Tickets offered to Orange Club donors through Syracuse University for the Sweet 16 of the NCAA Tournament sold out Tuesday.

Members of the club were eligible to purchase ticket packages for the three games of the Sweet 16, which start Thursday. 

Ticket sales began for members at the director’s level, $5,000 or higher, March 17 and concluded Monday at noon, said Jeremiah Maher, associate athletics director for ticket operations, in an email.

‘After that sale, we had a limited number of tickets available at noon today to donors at the $4,999 and below, and men’s basketball season ticket holders,’ Maher said in an email. ‘Those tickets sold out within one hour of being on sale today.’

Maher said if there were any remaining tickets after this sale, they would have been made available to the general public Wednesday.



Although the donor tickets sold out quickly, tickets only available for student season ticket holders went on sale Tuesday at the Carrier Dome Box Office from 8:30 a.m. to 4:30 p.m. These tickets did not sell out, Maher said.

▸ **Records from a collection**
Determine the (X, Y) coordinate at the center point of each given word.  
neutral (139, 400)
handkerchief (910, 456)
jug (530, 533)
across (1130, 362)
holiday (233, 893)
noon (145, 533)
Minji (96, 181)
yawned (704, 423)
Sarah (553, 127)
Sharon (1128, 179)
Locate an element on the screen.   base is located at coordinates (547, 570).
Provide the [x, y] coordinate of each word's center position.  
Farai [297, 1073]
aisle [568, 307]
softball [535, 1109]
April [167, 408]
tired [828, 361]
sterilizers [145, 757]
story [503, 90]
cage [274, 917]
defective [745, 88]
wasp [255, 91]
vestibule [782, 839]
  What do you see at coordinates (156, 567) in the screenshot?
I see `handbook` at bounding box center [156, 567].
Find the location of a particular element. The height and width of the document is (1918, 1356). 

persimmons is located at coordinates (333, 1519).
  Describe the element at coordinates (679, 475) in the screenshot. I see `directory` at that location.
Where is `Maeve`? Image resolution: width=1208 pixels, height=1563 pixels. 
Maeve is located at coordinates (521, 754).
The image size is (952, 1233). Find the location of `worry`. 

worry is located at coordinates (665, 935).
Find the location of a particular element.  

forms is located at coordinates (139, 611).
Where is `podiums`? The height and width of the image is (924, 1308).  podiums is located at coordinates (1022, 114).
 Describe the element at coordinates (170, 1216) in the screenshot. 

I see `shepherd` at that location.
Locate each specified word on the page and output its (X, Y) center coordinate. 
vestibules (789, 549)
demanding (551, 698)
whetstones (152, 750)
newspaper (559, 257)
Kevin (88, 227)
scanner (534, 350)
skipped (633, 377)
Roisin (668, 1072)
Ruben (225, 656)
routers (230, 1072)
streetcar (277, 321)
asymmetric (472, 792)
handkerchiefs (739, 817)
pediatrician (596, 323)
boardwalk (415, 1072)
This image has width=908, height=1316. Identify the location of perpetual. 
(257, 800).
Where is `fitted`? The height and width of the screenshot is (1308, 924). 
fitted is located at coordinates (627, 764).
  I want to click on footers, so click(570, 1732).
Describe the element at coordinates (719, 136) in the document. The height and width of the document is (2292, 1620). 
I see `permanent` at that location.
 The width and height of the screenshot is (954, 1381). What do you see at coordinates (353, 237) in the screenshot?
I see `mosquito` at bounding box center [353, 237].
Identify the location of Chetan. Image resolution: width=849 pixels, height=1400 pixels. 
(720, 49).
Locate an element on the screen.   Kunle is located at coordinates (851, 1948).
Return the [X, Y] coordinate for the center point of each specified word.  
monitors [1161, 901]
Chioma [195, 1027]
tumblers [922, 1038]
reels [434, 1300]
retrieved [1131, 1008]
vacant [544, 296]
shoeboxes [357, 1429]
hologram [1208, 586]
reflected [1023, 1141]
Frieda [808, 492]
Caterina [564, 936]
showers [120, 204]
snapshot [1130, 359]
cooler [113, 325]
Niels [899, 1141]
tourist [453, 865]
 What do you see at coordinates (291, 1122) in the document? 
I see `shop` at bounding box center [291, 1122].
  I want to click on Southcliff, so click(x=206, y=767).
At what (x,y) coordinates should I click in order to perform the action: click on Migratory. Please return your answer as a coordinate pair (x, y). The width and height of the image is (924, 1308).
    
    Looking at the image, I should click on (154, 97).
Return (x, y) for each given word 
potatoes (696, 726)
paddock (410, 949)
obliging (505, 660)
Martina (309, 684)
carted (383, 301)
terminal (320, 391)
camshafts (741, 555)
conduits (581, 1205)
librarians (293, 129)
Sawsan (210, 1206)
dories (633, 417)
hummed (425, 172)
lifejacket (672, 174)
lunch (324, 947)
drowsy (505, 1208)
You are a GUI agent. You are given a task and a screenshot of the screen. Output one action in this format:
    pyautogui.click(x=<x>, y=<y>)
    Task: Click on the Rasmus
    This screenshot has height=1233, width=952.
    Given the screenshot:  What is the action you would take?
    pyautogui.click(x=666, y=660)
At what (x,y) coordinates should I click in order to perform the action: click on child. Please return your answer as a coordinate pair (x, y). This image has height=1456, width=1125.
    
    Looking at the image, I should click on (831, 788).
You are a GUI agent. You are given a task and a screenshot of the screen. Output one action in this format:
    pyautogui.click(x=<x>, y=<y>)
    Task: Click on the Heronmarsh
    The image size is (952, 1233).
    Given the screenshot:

▸ **List of tasks**
**A.** Summarize the Sweet 16 ticket text in two sentences.
**B.** Print the part of the Sweet 16 ticket text between "Ticket sales began" and "out, Maher said.", inclusive.

▸ **Answers to the tasks**
**A.** Syracuse University's Sweet 16 ticket packages for Orange Club donors sold out Tuesday, after members at the $5,000-or-higher level had first access and a limited remaining batch sold out within an hour to donors at $4,999 and below and men's basketball season ticket holders. Tickets for student season ticket holders also went on sale Tuesday at the Carrier Dome Box Office, but those did not sell out.

**B.**
Ticket sales began for members at the director’s level, $5,000 or higher, March 17 and concluded Monday at noon, said Jeremiah Maher, associate athletics director for ticket operations, in an email.

‘After that sale, we had a limited number of tickets available at noon today to donors at the $4,999 and below, and men’s basketball season ticket holders,’ Maher said in an email. ‘Those tickets sold out within one hour of being on sale today.’

Maher said if there were any remaining tickets after this sale, they would have been made available to the general public Wednesday.



Although the donor tickets sold out quickly, tickets only available for student season ticket holders went on sale Tuesday at the Carrier Dome Box Office from 8:30 a.m. to 4:30 p.m. These tickets did not sell out, Maher said.